Pheragas tirò un sospiro, ma le parole gli morirono sulle labbra quando un altro tremito, questa volta più forte, scosse il terreno.

Adesso tutti se ne accorsero. L’arena ondeggiò sulle sue fondamenta, i ponti sopra i Pozzi della Morte scricchiolarono, il pavimento si alzò e ricadde, facendo quasi perdere l’equilibrio al Minotauro Rosso. Kiiri si afferrò a Caramon. Pheragas piantò i piedi per terra come un marinaio a bordo di un vascello in balia delle onde. La folla delle tribune tacque all’improvviso quando i sedili oscillarono sotto i corpi degli spettatori. Sentendo il crepitio del legno qualcuno urlò. Parecchi balzarono in piedi. Ma il tremito cessò con la stessa rapidità con cui era cominciato. Tutto era ritornato tranquillo... troppo tranquillo. Caramon sentì i capelli che gli si rizzavano sulla testa e gli venne la pelle d’oca. Nessun uccello cantava, non un cane abbaiava. La folla era silenziosa, aspettava in preda alla paura. Devo uscire di qui! decise Caramon. I suoi amici non avevano più importanza, niente aveva importanza. Aveva un unico obbiettivo: fermare Raistlin.
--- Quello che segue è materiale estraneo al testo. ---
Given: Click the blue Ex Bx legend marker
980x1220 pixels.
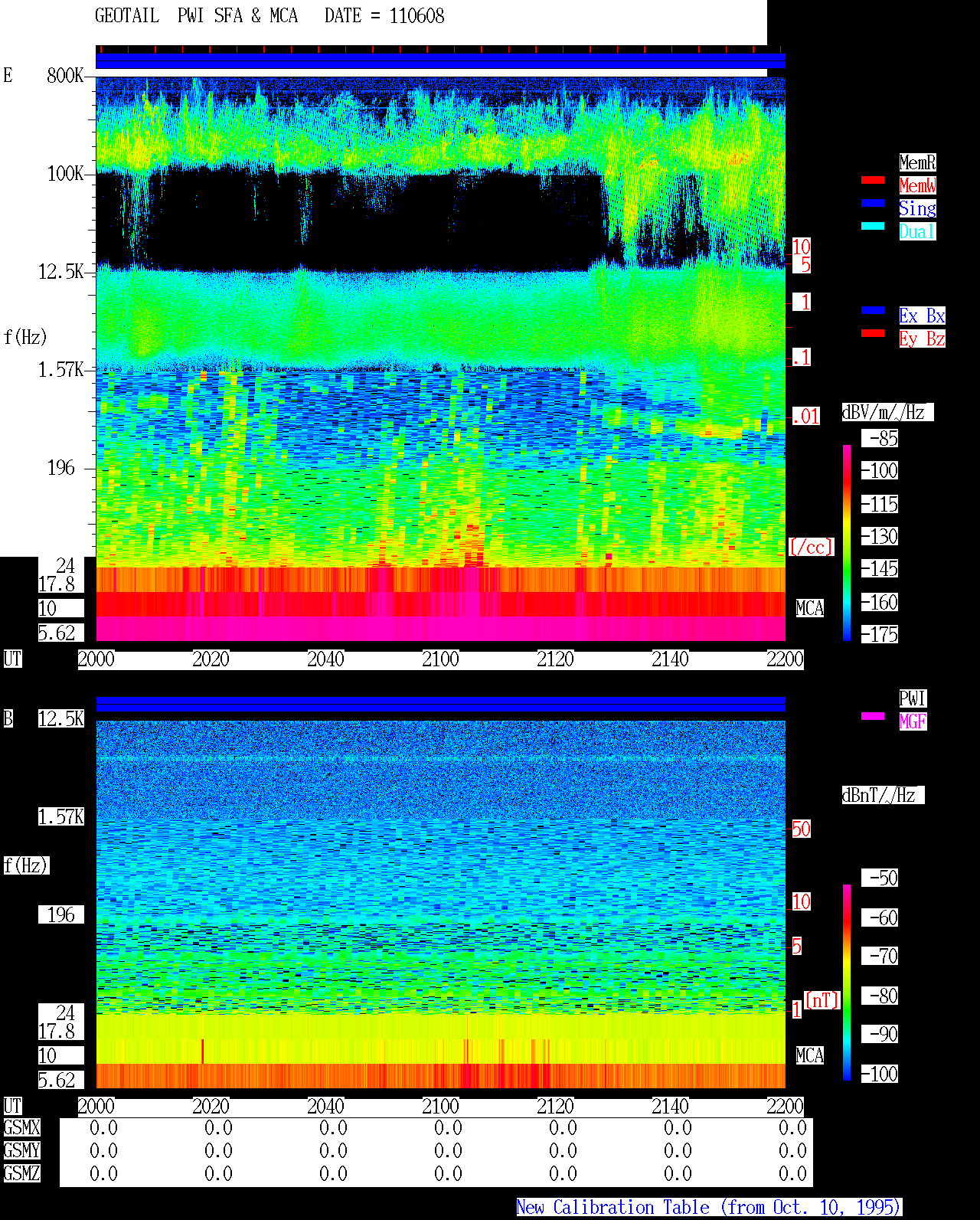Looking at the screenshot, I should tap(873, 310).
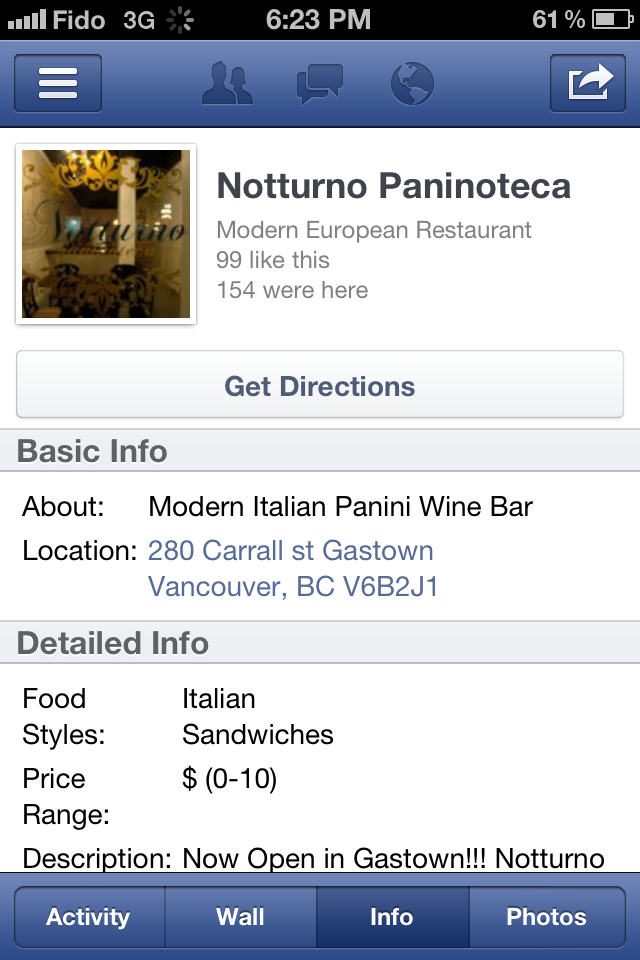Tap the Notturno Paninoteca page title
The image size is (640, 960).
pos(394,186)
E doveva agire adesso, prima che arrivasse la prossima scossa e prima che la gente si fosse ripresa da quella appena finita. Lanciando una rapida occhiata intorno a sé, Caramon vide Raag accanto all’uscita, il volto giallastro e chiazzato dell’orco era corrugato, perplesso, il suo lento cervello stava cercando di capire quello che stava succedendo. Arack era comparso all’improvviso accanto a lui e si stava guardando intorno. Probabilmente sperava di non trovarsi costretto a rifondere i soldi ai suoi clienti. Già la folla aveva cominciato a quietarsi, anche se molti continuavano a lanciare occhiate incerte tutt’intorno.

Caramon tirò un profondo respiro poi, stringendo Kiiri fra le braccia, la sollevò con tutte le sue forze e scagliò la donna stupefatta addosso a Pheragas, facendoli rotolare tutti e due per terra.